Completing this volume did several things for me, other than give me a feeling of accomplishment: 1) it greatly widened my appreciation for the depth and breadth of permaculture and increased my understanding of how everything is connected on many different levels; 2) it made me realize I really just want to spend more time in my garden; I am not much of a social activist, but I am glad there are those that are; 3) it made me feel humbled in the presence of someone who could pull together such a huge amount of information.
Bill Mollison set out to change the world, and I think in many ways, he has been successful in creating a movement of change that could very well save our species. Of course, it is up to us to carry it forward.
I encourage anyone who is serious about permaculture to read this life-changing book. I will be taking time to reflect on and reread much of the PDM, along with other books on permaculture. And in the meantime, I will go back out in my backyard and tend to our bees, create interconnected habitats, reduce our footprint in whatever ways I can, conserve our resources, minimize our waste, share our bumper crops, appreciate what we have, live simply, and be a part of that change. I guess by default I am a social activist after all.
A note of gratitude: Although I am the one applying for this Permaculture Design Certificate, I am uncomfortable using the personal pronoun “I” in my write-ups. I most certainly could not have done this project without the encouragement and help of my husband and family. Thank you, everyone, for your loving support.
3 thoughts on “Permaculture Journey”
My name is David Emery. I found your site via the Open Permaculture School forum. I love your project and the way you shared it with everyone!
I am considering taking the paid PDC course with Open Permaculture School as well. I am a director of a community development nonprofit in Cambodia and I will use what I learn to raise the capacity of my org to bring sustainable agricultural practices to the communities we work with.
I was wondering if you felt the course was well done? Will someone living in the tropics be able to appropriate the learning for this social/cultural/environmental contexts? In short, as someone who has completed the course, would you encourage others to use the same school as you?
They have a 45 percent discount that ends for me tomorrow (Wednesday, April 29). I would really appreciate any thoughts or advice you might have!
Thank you and I look forward to hearing from you!
From your name, Barbolian Fields, to your passion, to your detailed design, I am in awe. Thank you so much for sharing. This is going to help me with my own design, as I am taking the same course. I know everyone is different, but I would appreciate knowing how long it took you to create this design.
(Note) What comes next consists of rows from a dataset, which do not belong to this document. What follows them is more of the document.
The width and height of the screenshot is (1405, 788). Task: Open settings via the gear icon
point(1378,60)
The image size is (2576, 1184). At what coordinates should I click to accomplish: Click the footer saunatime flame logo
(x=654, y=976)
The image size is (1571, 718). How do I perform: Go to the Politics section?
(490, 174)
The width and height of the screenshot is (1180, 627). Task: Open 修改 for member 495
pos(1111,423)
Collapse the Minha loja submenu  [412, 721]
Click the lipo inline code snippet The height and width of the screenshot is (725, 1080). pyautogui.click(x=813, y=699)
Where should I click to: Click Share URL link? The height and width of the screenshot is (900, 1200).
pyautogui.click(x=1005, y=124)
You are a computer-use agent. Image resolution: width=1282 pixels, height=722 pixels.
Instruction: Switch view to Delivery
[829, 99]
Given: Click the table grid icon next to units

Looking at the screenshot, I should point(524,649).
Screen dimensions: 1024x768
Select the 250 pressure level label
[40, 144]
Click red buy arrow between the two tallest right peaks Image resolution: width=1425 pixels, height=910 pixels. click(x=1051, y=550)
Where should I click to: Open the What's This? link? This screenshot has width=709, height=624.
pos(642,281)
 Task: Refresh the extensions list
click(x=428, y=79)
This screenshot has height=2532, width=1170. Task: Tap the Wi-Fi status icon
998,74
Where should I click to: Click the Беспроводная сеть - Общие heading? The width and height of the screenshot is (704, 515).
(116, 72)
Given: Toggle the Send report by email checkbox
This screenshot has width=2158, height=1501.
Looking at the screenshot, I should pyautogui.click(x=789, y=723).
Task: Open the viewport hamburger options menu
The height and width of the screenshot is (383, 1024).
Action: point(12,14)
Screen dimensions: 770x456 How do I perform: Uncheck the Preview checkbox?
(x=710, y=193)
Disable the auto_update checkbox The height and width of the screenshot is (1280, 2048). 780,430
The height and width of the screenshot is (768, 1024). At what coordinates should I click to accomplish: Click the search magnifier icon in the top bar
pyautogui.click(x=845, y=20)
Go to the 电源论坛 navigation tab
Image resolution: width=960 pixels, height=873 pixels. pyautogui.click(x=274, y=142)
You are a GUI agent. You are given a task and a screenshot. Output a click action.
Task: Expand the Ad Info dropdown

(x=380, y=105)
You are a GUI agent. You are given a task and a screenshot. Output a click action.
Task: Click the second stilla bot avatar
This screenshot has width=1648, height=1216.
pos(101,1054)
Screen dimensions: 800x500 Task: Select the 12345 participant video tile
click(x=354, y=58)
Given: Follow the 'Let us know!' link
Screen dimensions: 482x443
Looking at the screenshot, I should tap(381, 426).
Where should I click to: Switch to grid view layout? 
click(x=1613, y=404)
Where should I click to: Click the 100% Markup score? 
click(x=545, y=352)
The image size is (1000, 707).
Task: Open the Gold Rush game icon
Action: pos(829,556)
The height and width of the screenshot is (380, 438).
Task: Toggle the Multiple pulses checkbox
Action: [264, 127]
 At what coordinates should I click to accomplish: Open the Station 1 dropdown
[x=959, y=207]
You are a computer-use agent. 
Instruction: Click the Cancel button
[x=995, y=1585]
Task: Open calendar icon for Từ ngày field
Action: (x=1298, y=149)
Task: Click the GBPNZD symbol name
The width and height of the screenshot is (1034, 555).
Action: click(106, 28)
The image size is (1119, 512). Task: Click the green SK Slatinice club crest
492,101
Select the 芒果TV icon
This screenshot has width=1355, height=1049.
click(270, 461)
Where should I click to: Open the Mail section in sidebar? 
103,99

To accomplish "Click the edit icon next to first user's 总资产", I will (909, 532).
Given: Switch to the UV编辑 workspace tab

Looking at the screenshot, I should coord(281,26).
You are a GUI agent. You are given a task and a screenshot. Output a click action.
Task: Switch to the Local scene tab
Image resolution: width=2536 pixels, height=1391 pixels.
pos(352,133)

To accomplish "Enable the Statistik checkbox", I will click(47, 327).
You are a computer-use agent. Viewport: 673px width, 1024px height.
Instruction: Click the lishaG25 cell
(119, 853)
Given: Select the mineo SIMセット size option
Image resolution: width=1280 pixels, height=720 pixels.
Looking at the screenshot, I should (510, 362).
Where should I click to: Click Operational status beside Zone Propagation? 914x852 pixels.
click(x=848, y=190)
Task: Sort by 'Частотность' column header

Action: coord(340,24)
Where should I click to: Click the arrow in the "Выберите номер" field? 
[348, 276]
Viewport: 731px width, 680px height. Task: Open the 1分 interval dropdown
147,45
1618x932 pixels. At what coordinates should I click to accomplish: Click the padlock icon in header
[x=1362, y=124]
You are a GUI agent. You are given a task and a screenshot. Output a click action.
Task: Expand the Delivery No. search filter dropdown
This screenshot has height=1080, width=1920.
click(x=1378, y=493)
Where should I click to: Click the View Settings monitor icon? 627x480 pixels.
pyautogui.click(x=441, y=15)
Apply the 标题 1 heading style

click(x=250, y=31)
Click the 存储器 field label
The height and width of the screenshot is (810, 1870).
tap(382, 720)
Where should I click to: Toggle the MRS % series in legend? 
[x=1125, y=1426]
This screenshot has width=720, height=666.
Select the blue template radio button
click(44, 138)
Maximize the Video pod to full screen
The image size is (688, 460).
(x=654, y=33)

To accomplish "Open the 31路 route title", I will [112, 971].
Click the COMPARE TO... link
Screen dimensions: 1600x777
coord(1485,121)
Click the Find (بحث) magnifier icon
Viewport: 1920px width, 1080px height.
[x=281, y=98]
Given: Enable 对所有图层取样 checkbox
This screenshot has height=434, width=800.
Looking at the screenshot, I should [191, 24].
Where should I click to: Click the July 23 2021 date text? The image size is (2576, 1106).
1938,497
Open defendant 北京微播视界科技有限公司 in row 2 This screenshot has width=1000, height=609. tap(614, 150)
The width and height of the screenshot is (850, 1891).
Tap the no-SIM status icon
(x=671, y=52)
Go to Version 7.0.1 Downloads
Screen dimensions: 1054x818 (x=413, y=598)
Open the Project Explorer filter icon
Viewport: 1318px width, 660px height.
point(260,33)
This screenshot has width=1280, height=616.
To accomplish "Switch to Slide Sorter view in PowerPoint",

Warmly, Amber
Thank you so much for your kind words! That is EXACTLY why I put the whole thing up here on the web – to help others who might be struggling with their own projects or who just might want to see what someone else did. (I am still in the process of uploading some of the information on plant guilds and have to make a few corrections to some of the pages that lost formatting with the website changes I’ve been making). The project is basically an extension of what we have been doing since 2009 (and earlier, really) – but the actual *project* – as written up under the requirements of the PDC course – took a little over a year. I had to request a short extension. I could have done it in less, but you know how life has a way of creating diversions – plus, sketching out an idea from scratch is one thing – putting together a plan while you are in the middle of implementing it is quite another. I also confess to taking a huge amount of time in trying to figure out the best way to draw things out and upload them to the website and perhaps going a bit overboard on some of the details because I didn’t have a clear idea on what was required. After awhile, I realized it didn’t matter — the design was really for me, not for a certificate – and so then I was free to make it how I wanted it (even though some ideas were a bit optimistic). It will never be finished! Always evolving, as it should be. Thanks again for your comment. It made my evening!